What this guide is not saying

It is not saying an advisory fee is never worth paying. Planning, tax coordination, and keeping a client invested through a drawdown are real services, and for some investors they may return more than they cost. The point is narrower: the price of a fee is a dollar amount that compounds, and it should be evaluated in projected lifetime dollars — like the ranges above — rather than as a small-looking annual percentage.

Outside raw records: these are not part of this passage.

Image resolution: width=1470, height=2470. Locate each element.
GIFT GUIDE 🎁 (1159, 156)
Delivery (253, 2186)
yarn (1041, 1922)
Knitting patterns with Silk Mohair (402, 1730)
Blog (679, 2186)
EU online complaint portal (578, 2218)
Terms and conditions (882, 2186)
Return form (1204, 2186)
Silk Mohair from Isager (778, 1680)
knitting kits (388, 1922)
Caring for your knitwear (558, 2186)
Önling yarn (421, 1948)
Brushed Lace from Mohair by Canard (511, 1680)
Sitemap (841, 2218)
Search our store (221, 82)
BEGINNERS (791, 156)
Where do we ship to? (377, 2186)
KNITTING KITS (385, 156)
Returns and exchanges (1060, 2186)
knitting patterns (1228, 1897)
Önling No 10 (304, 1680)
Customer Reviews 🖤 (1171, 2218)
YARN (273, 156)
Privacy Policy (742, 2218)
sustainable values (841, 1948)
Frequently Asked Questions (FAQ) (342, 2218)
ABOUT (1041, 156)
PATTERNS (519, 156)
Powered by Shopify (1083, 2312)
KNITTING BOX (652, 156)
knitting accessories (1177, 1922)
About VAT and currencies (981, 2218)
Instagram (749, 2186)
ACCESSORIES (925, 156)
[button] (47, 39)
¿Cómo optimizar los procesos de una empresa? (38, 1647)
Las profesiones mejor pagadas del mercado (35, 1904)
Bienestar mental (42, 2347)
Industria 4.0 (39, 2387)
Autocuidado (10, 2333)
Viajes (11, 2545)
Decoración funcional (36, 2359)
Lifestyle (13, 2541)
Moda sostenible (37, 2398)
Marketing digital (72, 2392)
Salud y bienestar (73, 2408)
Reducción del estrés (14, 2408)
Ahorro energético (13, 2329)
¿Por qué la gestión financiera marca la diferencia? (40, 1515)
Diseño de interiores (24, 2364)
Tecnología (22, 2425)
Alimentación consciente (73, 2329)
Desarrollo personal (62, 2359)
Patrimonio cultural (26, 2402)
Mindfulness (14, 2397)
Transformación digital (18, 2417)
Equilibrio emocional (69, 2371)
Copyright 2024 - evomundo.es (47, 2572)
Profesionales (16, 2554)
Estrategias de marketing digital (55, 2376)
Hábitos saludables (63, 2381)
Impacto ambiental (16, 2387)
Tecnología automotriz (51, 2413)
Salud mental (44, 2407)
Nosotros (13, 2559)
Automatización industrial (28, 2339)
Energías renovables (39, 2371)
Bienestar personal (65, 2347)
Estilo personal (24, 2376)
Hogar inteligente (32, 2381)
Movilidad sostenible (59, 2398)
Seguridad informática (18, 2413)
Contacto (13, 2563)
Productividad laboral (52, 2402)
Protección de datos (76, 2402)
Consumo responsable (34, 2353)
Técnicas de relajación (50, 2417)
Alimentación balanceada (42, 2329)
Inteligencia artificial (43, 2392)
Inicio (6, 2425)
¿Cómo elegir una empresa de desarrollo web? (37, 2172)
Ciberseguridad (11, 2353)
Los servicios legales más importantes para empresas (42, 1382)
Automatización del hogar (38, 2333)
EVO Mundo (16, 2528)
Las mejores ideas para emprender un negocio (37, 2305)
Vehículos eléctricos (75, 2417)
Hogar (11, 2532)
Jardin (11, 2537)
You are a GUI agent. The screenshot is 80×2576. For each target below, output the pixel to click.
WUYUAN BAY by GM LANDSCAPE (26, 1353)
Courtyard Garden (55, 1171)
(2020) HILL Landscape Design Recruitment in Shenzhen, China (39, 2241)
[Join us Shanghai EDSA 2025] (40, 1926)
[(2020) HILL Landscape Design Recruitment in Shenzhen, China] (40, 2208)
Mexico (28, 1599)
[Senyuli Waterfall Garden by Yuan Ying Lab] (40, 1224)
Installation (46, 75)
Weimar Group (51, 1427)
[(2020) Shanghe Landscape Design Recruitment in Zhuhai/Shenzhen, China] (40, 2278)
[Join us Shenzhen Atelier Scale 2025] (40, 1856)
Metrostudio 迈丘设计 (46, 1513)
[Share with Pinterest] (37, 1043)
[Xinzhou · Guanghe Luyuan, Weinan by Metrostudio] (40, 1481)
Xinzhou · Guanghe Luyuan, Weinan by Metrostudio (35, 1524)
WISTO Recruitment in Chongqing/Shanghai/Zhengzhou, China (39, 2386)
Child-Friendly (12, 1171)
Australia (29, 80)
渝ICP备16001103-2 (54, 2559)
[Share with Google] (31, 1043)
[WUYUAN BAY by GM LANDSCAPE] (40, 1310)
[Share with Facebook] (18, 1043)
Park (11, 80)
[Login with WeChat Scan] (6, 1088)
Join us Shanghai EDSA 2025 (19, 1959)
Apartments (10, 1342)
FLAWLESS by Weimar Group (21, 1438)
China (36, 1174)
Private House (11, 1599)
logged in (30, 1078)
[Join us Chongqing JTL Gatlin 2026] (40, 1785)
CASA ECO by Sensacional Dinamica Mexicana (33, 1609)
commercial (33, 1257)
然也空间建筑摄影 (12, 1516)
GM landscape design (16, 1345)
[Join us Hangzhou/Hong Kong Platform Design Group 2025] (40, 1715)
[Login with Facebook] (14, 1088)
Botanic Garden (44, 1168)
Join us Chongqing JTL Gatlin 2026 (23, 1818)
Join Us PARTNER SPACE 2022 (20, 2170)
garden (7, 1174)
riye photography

These figures are educational estimates, not advice, and past ranges do not determine future ones.

Sources

source · asOf
FigureValue usedSource · asOf
Equity return series S&P 500 total return, annual, 1928–2025 Damodaran (NYU Stern) · asOf 2026-01 · dividends reinvested; 69 rolling 30-year windows
Fund expense ratios 0.40% asset-weighted / 1.10% simple avg equity mutual fund; 0.05% index mutual fund ICI, Trends in the Expenses and Fees of Funds 2024 · asOf 2025-03
S&P 500 ETF expense ratios VOO / IVV 0.03%; SPLG 0.02% fund sponsor disclosures · retrieved 2026-07
Advisory fee reference ≈1.00% AUM typical published fee Kitces Research; Datos Insights / Envestnet MoneyGuide fee study · asOf 2026-01
Independent cross-check $100k · 4%/yr · 20 yrs: 1.00% fee trails 0.25% by ≈$30,000 SEC Office of Investor Education, "How Fees and Expenses Affect Your Investment Portfolio" · retrieved 2026-07
Projection engine rolling-window backtest, p5/median/p95 Methodology — open formulas, sourced data, ranges not points, regression-tested

Fee deduction is modeled end-of-year on the full balance, which is why a lump sum keeps exactly (1 − f)Y of the gross ending value. Real-world funds accrue fees daily inside NAV; over these horizons the difference is small relative to the ranges shown. All dollar figures are nominal and pre-tax except where the keep-rate is noted as real and after-tax.